WRITTEN EXERCISE:
Show each line below that contains the string "icon", matching case exactly.
** Start **
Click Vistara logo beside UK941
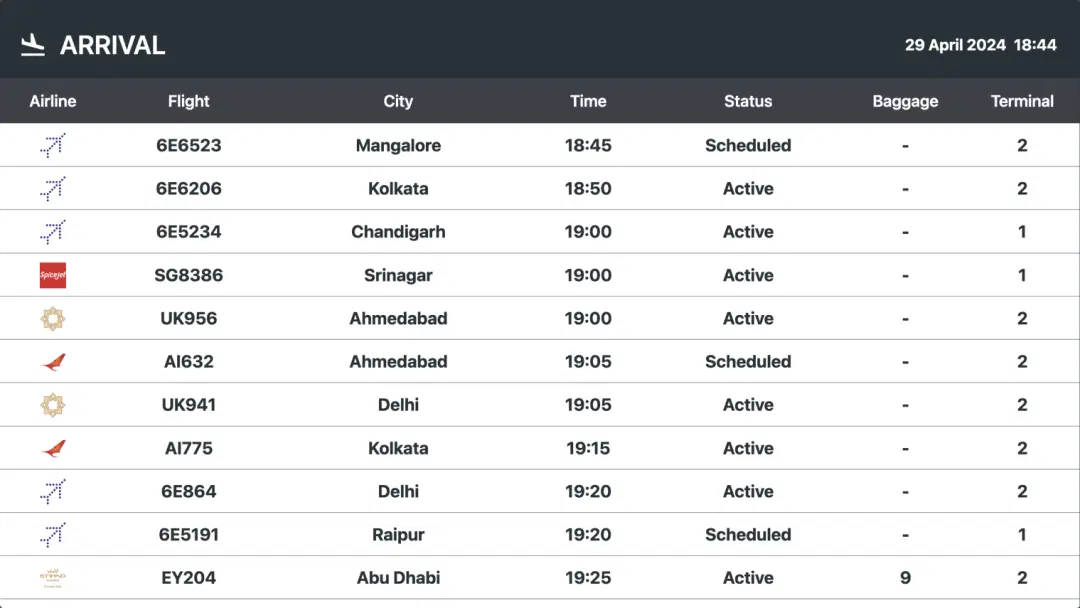This screenshot has height=608, width=1080. click(x=53, y=405)
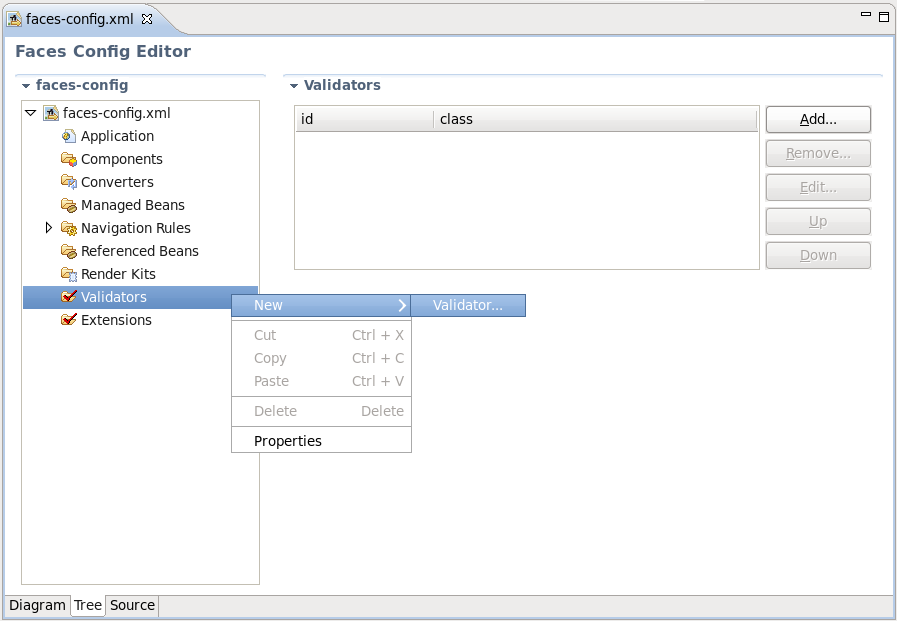897x621 pixels.
Task: Click the Extensions checkmark icon
Action: click(68, 320)
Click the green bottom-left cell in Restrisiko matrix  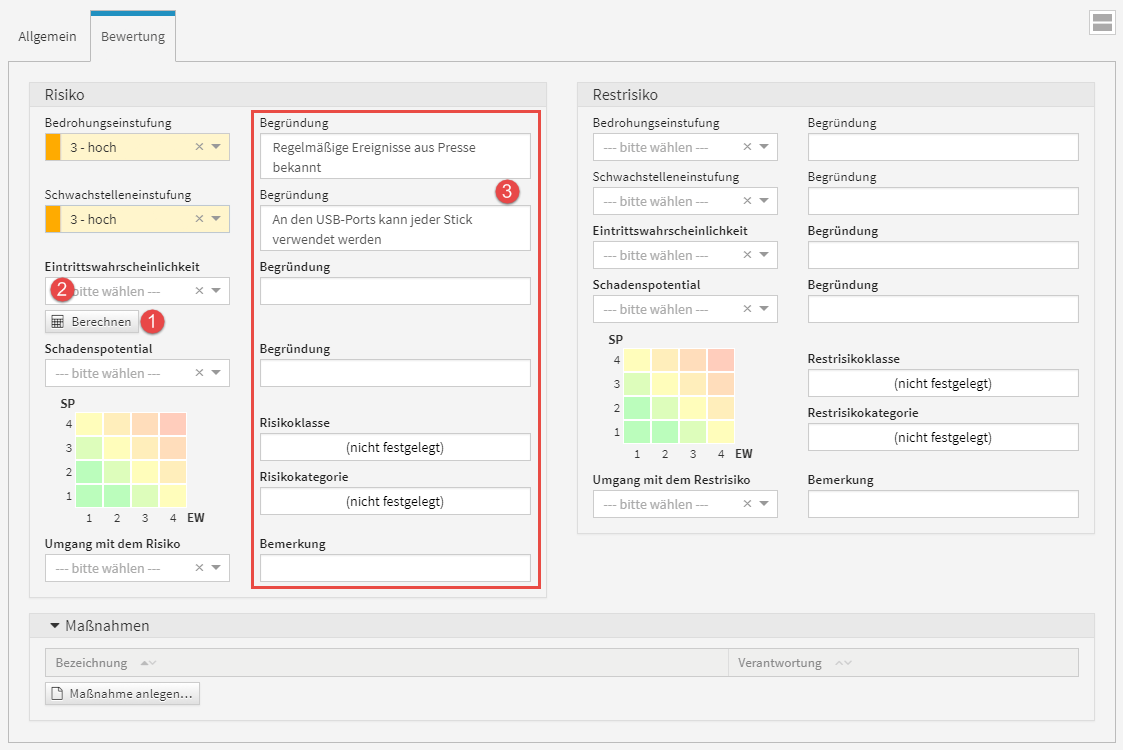pos(637,432)
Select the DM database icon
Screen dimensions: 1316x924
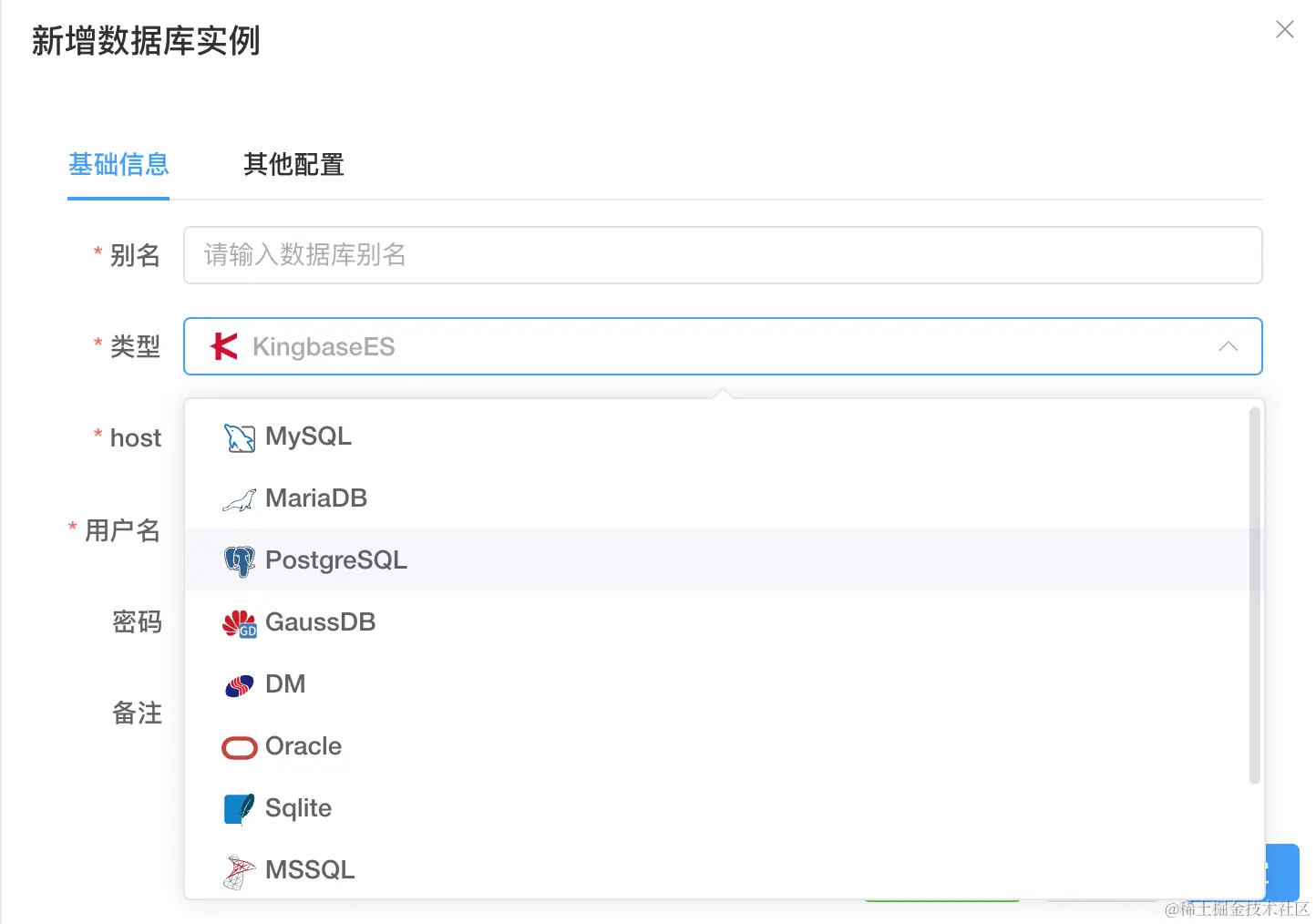[239, 684]
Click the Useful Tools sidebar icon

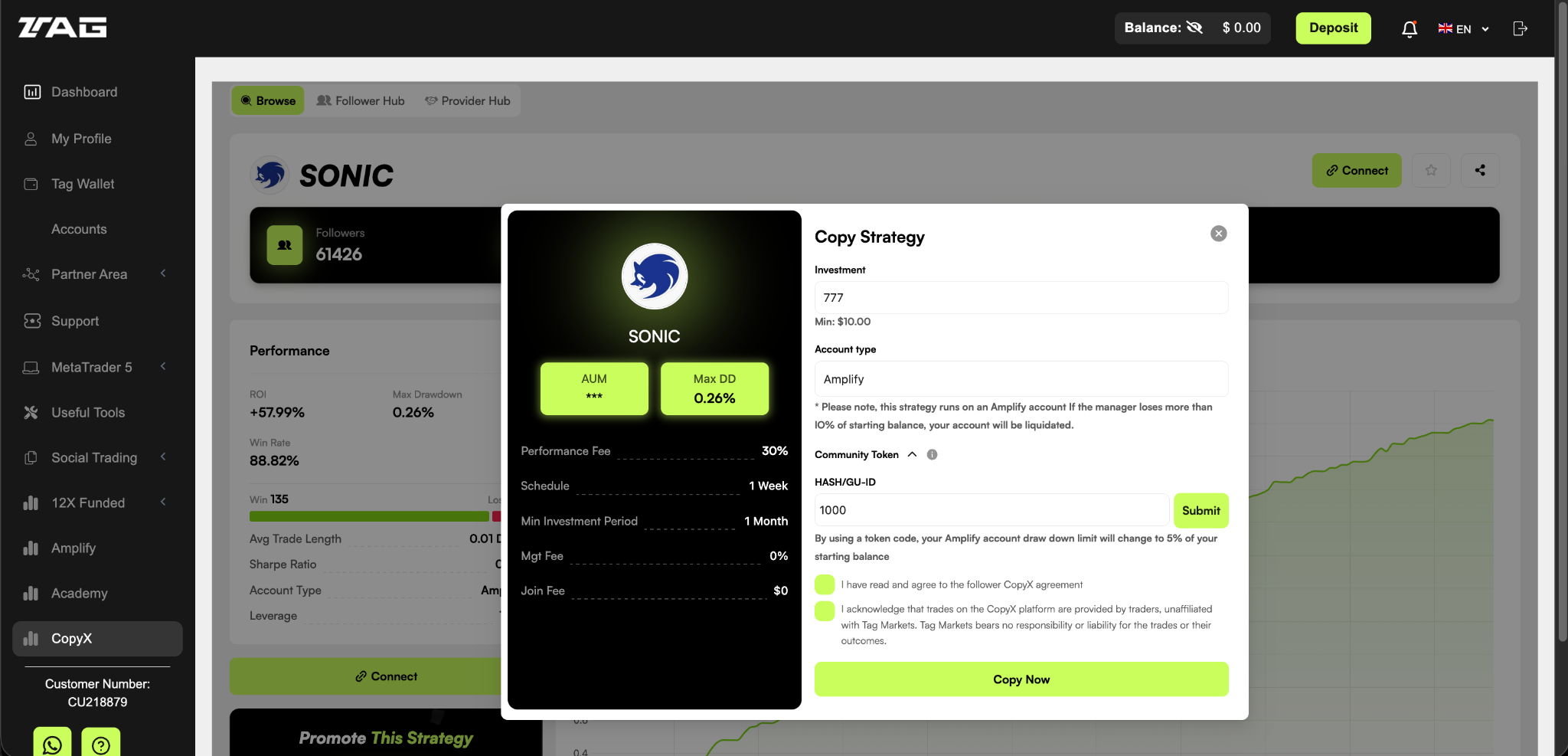(31, 412)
** End **
TASK RESPONSE:
Task: Click the Extensions checkmark icon
Select the DM database icon
Click the Useful Tools sidebar icon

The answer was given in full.